Produced by La Mode en Images
Inside the Louvre’s royal apartments, Nicolas Ghesquière transformed imperial splendor into a cinematic salon. Polished marble, golden cornices, and filtered daylight wrapped the collection in the aura of a lost century reimagined. La Mode en Images staged not a spectacle but a conversation — between eras, materials, and moods. Each silhouette moved like dialogue in a film about elegance, nostalgia, and the art of living beautifully.
Acne Studios — memory under Gothic arches

Produced by Bureau Betak, set design by Pacifico Silano
Under a vault of pointed arches, Bureau Betak and artist Pacifico Silano wove tenderness into architecture. Queer photo-collages hovered between stone columns, their intimacy amplified by the solemn rhythm of the Gothic hall. The runway felt like a confessional — personal, vulnerable, luminous. Acne Studios turned memory into structure, light into emotion, and fashion into quiet testimony.
Burberry — under the British sky

Produced by Bureau Betak
A tent of gabardine painted with drifting clouds enveloped the audience in blue serenity. Beneath it, rows of minimal benches stood on earthy ground, echoing Burberry’s outdoor heritage. Bureau Betak created a sky that lived and breathed — soft, mutable, infinite. Daniel Lee’s collection moved through it like weather itself: tactile, fluid, and full of quiet optimism. It was Britain reimagined — not grey and rainy, but radiant with light.
The Stagecraft of Emotion
Fashion’s newest frontier is not in fabric but in feeling. Scenography has become language — light as punctuation, texture as tone, silence as statement. Whether it was Hermès’s quiet dunes or Chanel’s cosmic reverie, what defined this season was not scale, but sincerity.

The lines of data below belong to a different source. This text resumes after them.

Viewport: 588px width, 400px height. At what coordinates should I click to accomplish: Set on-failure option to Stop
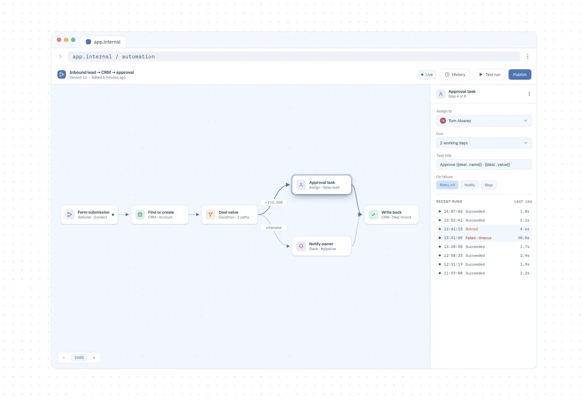pyautogui.click(x=489, y=185)
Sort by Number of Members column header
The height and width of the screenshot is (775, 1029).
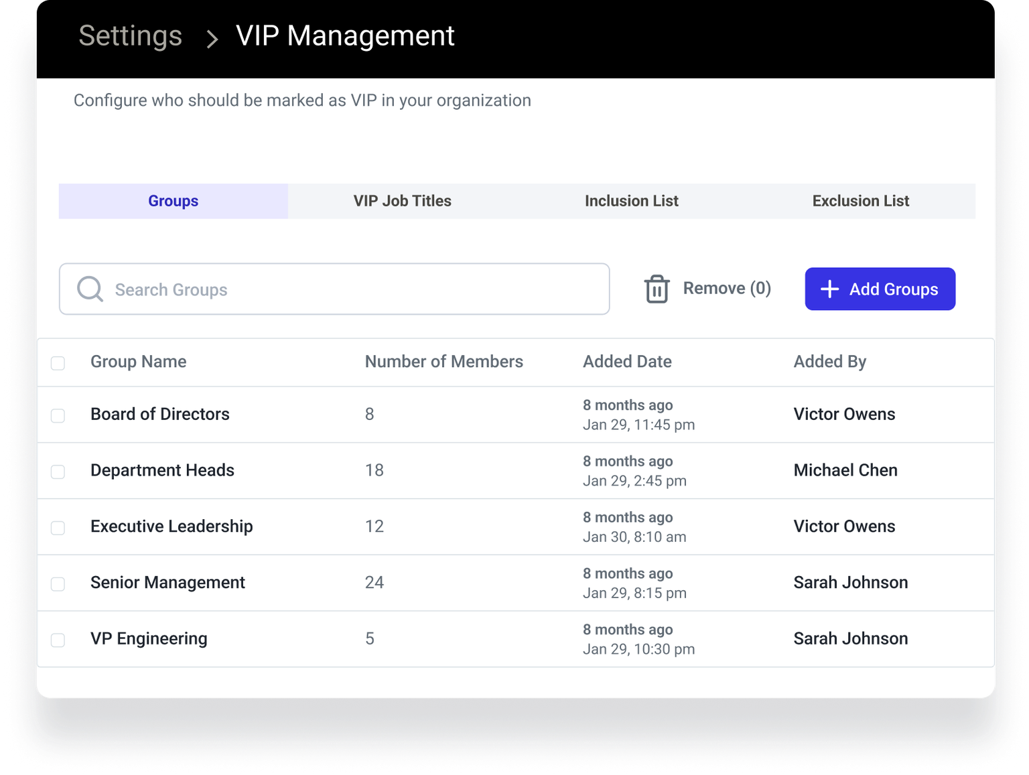point(443,362)
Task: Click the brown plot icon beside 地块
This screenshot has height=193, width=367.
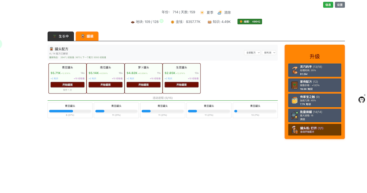Action: pos(133,22)
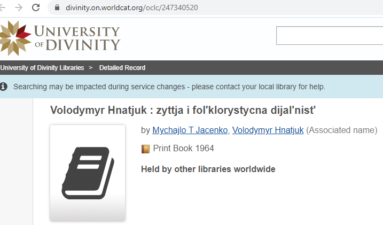Select the Detailed Record breadcrumb

click(x=122, y=68)
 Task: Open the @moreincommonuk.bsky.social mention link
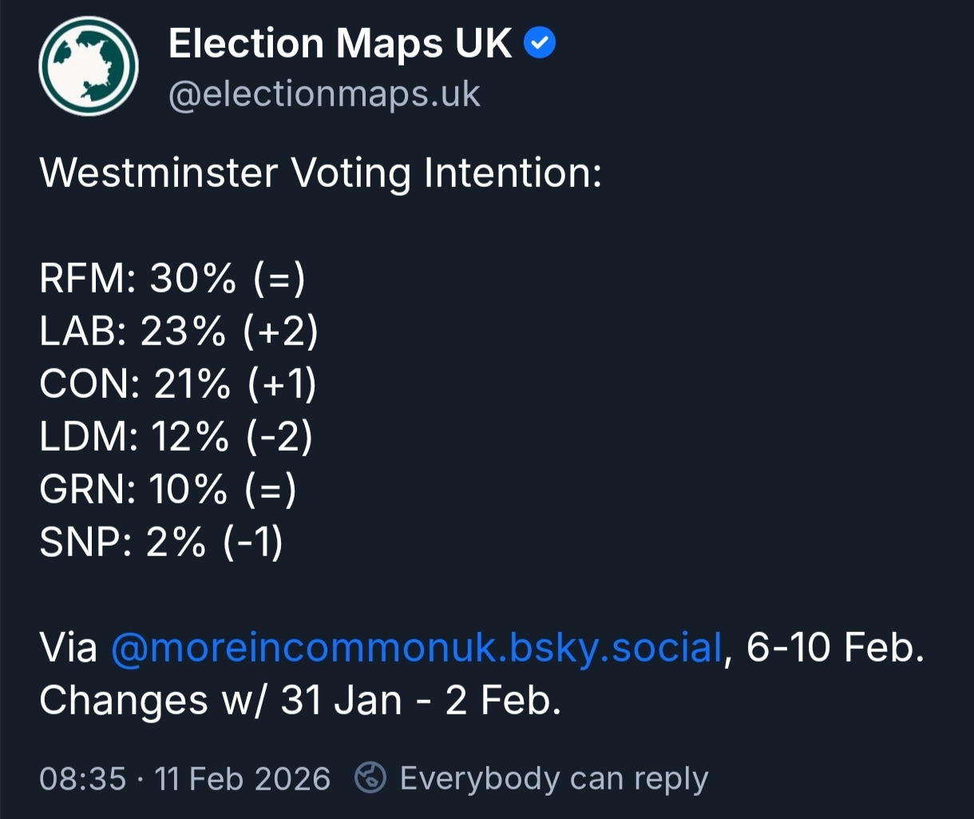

The great producers — Bureau Betak, Villa Eugénie, La Mode en Images — have become co-authors in fashion’s storytelling, shaping memory through architecture. Their work transcends decor: it translates the designer’s inner world into space.
Fashion, after all, is about presence — the moment when craft, light, and emotion meet. And on these runways, that meeting became transcendence.